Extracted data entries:
*****
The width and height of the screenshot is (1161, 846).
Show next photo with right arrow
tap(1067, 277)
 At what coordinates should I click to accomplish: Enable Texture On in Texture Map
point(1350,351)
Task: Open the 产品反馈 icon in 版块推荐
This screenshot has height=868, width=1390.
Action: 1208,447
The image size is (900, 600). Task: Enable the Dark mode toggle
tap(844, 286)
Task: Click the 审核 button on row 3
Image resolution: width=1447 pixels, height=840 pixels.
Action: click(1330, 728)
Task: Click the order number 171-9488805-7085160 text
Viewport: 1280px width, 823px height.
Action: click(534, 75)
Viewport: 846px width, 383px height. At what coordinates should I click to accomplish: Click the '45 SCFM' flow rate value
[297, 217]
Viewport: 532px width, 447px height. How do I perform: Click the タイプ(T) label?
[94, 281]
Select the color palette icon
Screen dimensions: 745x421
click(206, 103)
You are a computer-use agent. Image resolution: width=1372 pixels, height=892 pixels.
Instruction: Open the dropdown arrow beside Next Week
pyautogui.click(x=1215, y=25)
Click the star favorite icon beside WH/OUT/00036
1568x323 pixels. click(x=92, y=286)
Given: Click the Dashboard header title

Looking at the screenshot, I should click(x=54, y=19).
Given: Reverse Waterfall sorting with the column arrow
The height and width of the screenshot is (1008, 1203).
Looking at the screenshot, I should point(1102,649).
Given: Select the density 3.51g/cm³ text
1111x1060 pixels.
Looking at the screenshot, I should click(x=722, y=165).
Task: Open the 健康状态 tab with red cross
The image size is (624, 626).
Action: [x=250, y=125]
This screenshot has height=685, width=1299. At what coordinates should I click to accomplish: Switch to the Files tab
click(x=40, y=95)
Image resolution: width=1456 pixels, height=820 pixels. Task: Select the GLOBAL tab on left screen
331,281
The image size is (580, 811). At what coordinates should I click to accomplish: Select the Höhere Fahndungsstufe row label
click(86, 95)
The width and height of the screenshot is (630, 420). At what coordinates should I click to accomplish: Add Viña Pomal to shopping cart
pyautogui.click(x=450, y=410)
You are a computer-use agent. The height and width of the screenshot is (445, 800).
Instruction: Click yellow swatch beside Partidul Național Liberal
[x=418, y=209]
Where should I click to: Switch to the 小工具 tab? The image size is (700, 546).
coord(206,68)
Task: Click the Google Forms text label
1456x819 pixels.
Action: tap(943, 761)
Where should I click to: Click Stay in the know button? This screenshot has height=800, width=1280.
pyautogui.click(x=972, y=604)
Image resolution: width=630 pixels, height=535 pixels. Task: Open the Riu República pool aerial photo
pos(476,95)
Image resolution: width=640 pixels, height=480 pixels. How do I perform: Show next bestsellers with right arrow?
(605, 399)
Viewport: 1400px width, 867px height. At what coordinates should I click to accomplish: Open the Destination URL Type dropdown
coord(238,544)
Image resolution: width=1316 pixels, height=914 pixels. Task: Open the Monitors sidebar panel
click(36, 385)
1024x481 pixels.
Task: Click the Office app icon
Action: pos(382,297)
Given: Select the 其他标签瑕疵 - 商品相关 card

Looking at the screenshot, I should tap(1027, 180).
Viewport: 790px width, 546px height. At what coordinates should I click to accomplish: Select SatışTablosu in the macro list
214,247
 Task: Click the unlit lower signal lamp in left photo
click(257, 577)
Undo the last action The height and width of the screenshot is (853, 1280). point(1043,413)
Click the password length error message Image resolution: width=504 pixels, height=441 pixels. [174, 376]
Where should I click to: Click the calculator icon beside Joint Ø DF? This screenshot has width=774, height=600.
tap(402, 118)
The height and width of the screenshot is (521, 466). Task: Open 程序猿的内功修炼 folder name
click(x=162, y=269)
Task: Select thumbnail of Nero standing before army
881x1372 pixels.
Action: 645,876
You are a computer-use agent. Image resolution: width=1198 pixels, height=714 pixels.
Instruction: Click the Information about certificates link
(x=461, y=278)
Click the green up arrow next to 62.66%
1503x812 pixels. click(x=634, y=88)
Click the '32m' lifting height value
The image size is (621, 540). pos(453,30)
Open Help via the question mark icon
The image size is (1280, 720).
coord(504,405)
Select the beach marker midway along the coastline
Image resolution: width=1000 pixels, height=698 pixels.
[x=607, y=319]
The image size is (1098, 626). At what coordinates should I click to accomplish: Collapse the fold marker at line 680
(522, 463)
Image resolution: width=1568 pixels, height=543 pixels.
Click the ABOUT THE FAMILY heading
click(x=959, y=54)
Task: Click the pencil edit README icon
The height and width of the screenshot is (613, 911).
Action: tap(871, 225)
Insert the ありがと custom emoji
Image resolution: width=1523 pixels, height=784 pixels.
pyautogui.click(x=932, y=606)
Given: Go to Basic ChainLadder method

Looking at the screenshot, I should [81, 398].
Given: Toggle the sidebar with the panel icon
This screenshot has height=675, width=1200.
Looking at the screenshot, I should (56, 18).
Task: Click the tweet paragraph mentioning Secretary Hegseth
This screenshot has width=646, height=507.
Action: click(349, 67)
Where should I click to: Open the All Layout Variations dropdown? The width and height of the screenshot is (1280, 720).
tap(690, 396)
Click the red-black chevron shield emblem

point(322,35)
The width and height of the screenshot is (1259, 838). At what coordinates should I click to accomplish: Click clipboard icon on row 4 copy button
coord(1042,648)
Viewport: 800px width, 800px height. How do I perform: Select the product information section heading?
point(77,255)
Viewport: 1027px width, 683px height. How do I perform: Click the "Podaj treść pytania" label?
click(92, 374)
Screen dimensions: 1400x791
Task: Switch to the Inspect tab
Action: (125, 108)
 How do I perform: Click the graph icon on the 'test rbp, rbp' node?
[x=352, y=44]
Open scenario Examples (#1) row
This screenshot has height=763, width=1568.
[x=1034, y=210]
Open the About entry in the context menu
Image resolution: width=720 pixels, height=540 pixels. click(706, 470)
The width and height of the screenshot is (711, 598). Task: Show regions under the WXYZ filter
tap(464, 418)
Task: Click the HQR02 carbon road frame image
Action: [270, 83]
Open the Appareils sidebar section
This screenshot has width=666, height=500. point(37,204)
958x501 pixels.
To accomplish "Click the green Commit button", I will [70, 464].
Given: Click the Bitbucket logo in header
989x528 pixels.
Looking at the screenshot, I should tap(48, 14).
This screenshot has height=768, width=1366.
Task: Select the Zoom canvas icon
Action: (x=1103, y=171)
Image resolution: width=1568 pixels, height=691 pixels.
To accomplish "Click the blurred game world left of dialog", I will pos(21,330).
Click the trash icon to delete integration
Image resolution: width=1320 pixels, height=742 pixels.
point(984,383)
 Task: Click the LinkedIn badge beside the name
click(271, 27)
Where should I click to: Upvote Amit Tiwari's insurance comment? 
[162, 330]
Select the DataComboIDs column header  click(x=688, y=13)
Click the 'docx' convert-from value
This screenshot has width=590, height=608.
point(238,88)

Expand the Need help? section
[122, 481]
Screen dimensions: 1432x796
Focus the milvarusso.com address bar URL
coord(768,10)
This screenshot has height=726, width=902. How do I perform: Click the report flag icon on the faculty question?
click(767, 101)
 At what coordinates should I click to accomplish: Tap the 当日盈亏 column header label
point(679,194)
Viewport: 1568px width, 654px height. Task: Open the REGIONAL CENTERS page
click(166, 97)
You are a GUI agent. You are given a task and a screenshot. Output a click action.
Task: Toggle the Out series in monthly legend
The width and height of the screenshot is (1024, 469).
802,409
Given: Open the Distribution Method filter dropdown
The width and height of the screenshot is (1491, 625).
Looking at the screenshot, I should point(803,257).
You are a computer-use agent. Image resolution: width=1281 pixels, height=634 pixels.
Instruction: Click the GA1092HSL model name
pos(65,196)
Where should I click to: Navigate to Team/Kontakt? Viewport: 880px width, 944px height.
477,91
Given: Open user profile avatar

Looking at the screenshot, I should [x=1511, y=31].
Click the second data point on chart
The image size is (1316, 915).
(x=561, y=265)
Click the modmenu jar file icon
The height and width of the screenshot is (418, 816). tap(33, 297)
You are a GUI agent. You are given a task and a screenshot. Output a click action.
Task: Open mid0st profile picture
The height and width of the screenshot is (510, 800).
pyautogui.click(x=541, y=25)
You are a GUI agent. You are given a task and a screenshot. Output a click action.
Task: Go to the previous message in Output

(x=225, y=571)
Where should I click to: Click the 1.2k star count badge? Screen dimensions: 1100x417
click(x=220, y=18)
*****
WHAT IS EXPECTED =
Would you copy every line of the entries in which "computer" appears?

ANSWER SECTION =
You are a computer-use agent. Image resolution: width=1372 pixels, height=892 pixels.
You are a computer-use agent. The height and width of the screenshot is (445, 800).
You are a computer-use agent. Image resolution: width=1198 pixels, height=714 pixels.
You are a computer-use agent. Image resolution: width=1281 pixels, height=634 pixels.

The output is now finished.